ZeroMQ - pub / sub latency

耗尽温柔 提交于 2019-12-05 22:46:31

First make sure you run producer and consumer on different physical cores (not HT). Second, it depends A LOT on the hardware and OS. Last time I measured kernel IO (4-5 years ago) the results were indeed 10 to 20us around send/recv system calls. You have to optimize your kernel settings to low latency and set TCP_NODELAY.

Is the Task Definition real?

Once speaking about *-real-time design, the architecture-capability validation is more important, than the following implementation itself.
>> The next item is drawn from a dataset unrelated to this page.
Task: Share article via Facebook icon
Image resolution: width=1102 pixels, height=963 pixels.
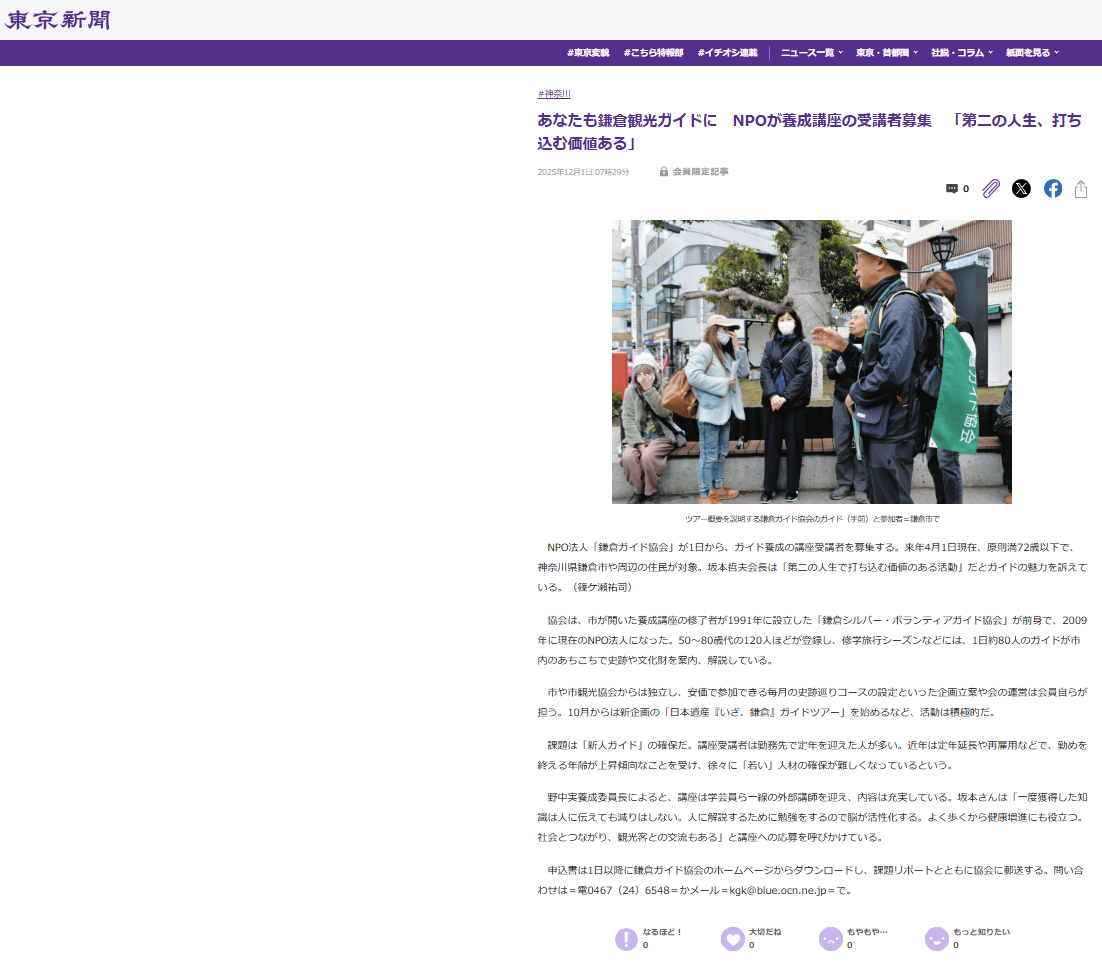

If taking your source code as-is, your readings ( which are pitty that were not posted together with your code-snippets for a cross-validation of the replicated MCVE-retest ) will not serve much, as the numbers do not distinguish what portions ( what amounts of time ) were spent on sending-side loop-er, on sending side zmq-data-acquisition/copy/schedulling/wire-level formatting/datagram-dispatch and on receiving side unloading from media/copy/decode/pattern-match/propagate to receiver buffer(s)

If interested in ZeroMQ internals, there are good performance-related application notes available.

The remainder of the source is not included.